• A Boom Grows in Brooklyn – By James Kalm

    Date posted: June 25, 2006 Author: jolanta
    Word Up Williamsburg: there’s another artsy neighborhood in Brooklyn that seems to be gaining attention.

    A Boom Grows in Brooklyn

    By James Kalm

    Axelle Fine Art

    Axelle Fine Art

    Word Up Williamsburg: there’s another artsy neighborhood in Brooklyn that seems to be gaining attention. A whole section of South Brooklyn (just south of Downtown) has finally achieved the distinction of getting its own art world moniker "Smith-Lantic", dubbed as such by that busy artnet reviewer Stephen Maine. This area hasn’t seen this kind of attention since H. P. Lovecraft (no Brooklyn booster he) wrote "…with dirty highways climbing the hill from the warves to that higher ground where decayed lengths of Clinton and Court Street lead off towards Borough Hall." in "The Horror at Red Hook." Now I may not be the fastest on the draw with the snazzy names, but having lived in the nabes for well over twenty years I’ll attempt to make up for it with some back story and local history.

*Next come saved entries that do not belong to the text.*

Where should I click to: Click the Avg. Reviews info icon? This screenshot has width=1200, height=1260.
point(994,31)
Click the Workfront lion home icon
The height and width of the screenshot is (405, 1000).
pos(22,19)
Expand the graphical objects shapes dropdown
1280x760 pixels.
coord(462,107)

    The area under discussion is actually at the crux of several neighborhoods, each having it’s own unique artistic presence and players. Within half a mile you have Brooklyn Heights with the venerable Rotunda Gallery (so named because it was originally housed in Borough Hall’s main rotunda.) Proceeding down Court Street into Cobble Hill is the Belanthi Gallery, operated by Paulette Hios and open to the public for over twenty-seven years. This space, a neighborhood institution, features painting, sculpture, and graphics as well as music recitals, performance, and poetry readings.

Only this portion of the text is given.